Take, for instance, the two forums held this past week in Cardiff for Morinville-St. Albert candidates and here in the city for St. Albert candidates. All candidates, except for Morinville-St. Albert's Alberta Advantage Party candidate Tamara Krywiak, paid residents the respect of attending, behaved well toward each other and seemed to give thoughtful answers to questions.
The no-shows that have dotted other provincial ridings, so-called “bozo eruptions” and mudslinging failed to crop up here in St. Albert.
Heck, it’s almost been boring.
Of course, we have the NDP’s Natalie Birnie in Morinville-St. Albert, who told residents Tuesday night not to “fret about $95 billion worth of debt.”

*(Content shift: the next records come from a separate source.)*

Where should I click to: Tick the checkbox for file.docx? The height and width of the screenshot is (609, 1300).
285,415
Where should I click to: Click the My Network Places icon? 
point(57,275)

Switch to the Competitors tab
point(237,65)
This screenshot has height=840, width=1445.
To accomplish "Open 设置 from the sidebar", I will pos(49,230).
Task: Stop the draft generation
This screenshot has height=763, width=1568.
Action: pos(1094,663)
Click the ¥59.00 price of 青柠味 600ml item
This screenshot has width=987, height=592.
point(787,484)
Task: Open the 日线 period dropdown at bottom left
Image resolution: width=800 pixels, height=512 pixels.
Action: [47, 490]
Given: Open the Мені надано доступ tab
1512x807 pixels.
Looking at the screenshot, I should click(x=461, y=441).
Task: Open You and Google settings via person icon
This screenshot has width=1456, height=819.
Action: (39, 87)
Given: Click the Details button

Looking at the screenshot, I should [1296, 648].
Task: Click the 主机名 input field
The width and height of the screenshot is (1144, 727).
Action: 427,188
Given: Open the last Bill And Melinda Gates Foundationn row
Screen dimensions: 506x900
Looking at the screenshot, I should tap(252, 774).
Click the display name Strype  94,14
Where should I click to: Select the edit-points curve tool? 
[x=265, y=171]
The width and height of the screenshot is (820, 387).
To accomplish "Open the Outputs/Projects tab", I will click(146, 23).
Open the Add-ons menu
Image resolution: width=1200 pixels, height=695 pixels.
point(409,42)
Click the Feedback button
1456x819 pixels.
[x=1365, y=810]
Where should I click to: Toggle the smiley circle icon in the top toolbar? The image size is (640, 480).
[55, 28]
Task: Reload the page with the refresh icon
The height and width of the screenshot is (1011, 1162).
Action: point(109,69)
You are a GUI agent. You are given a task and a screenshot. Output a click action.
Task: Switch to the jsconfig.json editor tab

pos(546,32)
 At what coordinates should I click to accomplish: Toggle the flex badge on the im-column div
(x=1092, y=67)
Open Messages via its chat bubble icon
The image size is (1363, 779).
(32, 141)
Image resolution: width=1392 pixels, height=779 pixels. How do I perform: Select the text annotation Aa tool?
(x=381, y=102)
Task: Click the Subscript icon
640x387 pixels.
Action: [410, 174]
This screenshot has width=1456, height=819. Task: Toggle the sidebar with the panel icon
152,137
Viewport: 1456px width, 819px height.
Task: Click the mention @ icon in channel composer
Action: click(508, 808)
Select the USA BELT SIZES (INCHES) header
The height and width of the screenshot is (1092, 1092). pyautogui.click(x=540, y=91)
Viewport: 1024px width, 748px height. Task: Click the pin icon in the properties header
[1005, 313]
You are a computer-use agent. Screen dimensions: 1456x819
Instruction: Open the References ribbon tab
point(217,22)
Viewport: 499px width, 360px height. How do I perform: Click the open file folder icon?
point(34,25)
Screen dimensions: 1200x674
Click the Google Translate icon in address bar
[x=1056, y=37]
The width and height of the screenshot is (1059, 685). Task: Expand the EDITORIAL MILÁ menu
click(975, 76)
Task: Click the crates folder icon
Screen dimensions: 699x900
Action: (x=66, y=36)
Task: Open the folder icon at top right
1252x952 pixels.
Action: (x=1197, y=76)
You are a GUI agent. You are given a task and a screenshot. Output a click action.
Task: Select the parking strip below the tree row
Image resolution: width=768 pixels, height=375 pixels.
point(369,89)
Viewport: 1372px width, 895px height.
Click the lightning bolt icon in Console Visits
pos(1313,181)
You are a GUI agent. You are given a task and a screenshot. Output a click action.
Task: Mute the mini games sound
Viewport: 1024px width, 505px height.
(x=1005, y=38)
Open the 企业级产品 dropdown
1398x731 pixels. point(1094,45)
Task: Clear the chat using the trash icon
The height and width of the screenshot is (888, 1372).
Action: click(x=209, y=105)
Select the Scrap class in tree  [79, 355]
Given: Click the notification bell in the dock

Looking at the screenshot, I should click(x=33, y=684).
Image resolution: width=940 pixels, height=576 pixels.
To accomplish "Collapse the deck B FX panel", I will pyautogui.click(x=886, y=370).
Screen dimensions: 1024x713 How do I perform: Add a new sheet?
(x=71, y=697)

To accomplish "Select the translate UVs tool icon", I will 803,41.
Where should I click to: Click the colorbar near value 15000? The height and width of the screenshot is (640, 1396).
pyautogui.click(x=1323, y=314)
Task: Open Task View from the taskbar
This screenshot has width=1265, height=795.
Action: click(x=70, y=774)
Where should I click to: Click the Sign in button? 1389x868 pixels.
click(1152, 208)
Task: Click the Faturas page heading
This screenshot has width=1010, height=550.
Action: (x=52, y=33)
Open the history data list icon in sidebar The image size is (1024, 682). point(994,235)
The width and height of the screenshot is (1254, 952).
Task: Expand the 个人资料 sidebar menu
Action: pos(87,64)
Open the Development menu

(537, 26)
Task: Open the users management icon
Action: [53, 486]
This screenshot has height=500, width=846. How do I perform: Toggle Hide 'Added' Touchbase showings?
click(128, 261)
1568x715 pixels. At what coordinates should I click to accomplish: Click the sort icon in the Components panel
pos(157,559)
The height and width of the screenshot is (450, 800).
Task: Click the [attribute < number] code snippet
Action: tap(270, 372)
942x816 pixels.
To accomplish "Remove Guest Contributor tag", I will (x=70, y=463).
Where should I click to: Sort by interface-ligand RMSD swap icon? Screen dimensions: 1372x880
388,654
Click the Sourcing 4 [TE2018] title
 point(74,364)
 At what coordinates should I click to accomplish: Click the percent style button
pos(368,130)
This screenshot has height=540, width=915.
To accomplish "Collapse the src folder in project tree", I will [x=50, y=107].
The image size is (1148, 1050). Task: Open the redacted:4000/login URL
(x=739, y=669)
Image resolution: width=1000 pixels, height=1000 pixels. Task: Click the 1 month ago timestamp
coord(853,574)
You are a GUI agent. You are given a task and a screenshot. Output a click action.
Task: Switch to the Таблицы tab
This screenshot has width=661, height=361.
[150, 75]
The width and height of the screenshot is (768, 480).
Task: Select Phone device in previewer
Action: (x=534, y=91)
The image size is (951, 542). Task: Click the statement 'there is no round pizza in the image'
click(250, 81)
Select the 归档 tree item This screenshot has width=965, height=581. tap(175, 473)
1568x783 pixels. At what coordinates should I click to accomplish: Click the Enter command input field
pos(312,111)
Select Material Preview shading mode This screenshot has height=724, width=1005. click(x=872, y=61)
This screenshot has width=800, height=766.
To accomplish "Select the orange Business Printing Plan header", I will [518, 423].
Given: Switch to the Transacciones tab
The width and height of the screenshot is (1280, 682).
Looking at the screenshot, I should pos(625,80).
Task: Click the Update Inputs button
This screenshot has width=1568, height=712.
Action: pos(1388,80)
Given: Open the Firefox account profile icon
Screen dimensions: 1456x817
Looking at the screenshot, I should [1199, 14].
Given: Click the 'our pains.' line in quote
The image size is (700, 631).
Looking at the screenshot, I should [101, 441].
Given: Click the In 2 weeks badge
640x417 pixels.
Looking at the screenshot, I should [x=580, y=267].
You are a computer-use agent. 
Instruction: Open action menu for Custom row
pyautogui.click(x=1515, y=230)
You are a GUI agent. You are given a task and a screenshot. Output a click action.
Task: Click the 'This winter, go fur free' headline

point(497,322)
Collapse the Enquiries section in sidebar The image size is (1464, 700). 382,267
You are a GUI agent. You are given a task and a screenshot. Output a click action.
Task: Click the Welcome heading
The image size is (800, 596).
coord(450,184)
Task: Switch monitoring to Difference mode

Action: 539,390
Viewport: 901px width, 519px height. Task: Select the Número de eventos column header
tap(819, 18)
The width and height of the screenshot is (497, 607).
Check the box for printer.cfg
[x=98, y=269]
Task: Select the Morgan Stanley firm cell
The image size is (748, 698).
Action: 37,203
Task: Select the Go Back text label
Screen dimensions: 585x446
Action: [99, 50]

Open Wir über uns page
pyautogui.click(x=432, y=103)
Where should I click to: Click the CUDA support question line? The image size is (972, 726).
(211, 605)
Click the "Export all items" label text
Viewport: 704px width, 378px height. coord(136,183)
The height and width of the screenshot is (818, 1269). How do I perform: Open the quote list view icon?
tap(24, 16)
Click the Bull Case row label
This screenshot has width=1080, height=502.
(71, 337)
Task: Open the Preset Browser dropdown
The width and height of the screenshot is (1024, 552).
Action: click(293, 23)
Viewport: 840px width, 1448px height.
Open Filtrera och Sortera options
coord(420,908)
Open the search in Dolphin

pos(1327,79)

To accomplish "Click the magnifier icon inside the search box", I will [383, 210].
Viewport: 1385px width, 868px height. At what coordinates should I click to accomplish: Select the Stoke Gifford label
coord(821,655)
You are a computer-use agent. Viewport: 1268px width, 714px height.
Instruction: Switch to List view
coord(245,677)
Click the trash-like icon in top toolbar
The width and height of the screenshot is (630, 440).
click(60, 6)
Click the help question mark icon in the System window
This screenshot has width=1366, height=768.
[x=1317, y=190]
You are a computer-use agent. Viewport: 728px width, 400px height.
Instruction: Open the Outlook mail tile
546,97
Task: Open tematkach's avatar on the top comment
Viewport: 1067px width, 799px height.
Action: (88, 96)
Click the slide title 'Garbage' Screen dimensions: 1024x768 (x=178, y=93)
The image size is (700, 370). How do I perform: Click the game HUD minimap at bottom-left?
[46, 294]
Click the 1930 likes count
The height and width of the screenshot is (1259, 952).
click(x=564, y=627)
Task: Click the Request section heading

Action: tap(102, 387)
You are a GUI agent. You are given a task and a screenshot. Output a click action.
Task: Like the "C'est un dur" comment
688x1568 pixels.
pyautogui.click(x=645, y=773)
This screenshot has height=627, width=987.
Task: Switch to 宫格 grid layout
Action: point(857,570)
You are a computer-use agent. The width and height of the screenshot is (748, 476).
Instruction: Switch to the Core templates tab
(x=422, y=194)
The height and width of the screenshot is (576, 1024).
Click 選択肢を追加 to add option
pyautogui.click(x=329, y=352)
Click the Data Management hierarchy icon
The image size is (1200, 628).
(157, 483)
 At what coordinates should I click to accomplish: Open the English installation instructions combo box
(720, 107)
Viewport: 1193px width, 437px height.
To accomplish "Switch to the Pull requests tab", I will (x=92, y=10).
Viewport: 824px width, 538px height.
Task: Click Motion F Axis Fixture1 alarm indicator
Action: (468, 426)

And we have the UCP’s Dale Nally in that same riding, who painted a doom-and-gloom picture of Alberta’s situation and referenced a provincial “death spiral.”
That's not to mention the apology St. Albert’s NDP candidate, Marie Renaud, issued this past week after an offensive social media post from 2014 came to light.
But despite having no shortage of opportunities for parties to take shots at each other, our local candidates have managed to rise above the fray, and that has helped the campaign period to focus on issues instead of people.
That ultimately does a service to residents, who appear to be engaged on a level seldom seen before.
Elections Alberta figures show about 403,000 people voted early in the first three days of advance polls – 140,000 on Tuesday, 136,000 on Wednesday and 127,000 on Thursday. That is a significant jump compared to 2015, when 162,000 Albertans turned out on the first three days of advance polling.
That level of engagement is exciting to see in a province that has historically struggled to get voters out to the polls, and that just over a decade ago saw the lowest voter turnout in Alberta history. Clearly voters know how important this election is.
City residents are no exception, flocking to polling stations, including the returning office in St. Albert Centre, to vote before polls open April 16.
Around 6:30 p.m. on Thursday, there was a steady stream of voters through the doors, including 66-year-old Mary Rickert.
“I’m so happy to see this much interest in an important election. It’s important to have your say, make your voice heard. All these people here right now, they’re doing just that and it’s wonderful. Couldn’t be happier.”
The clock is ticking on advance polls and election day is just around the corner. For those still struggling to wrap their heads around the many issues at the forefront of this election, it is worth talking to your friends, family and local candidates about the most foundational issue of all: Alberta's economy. What does a province, which has historically relied on oil, gas and pipelines, need to do to get back on its feet?
An ailing economy affects everyone, rich or poor, young and old, regardless of where they stand on the political spectrum. Thousands of people are hurting every day from our economic downturn. The next government will need to be one that can fix that.
Editorials are the consensus view of the St. Albert Gazette’s editorial board.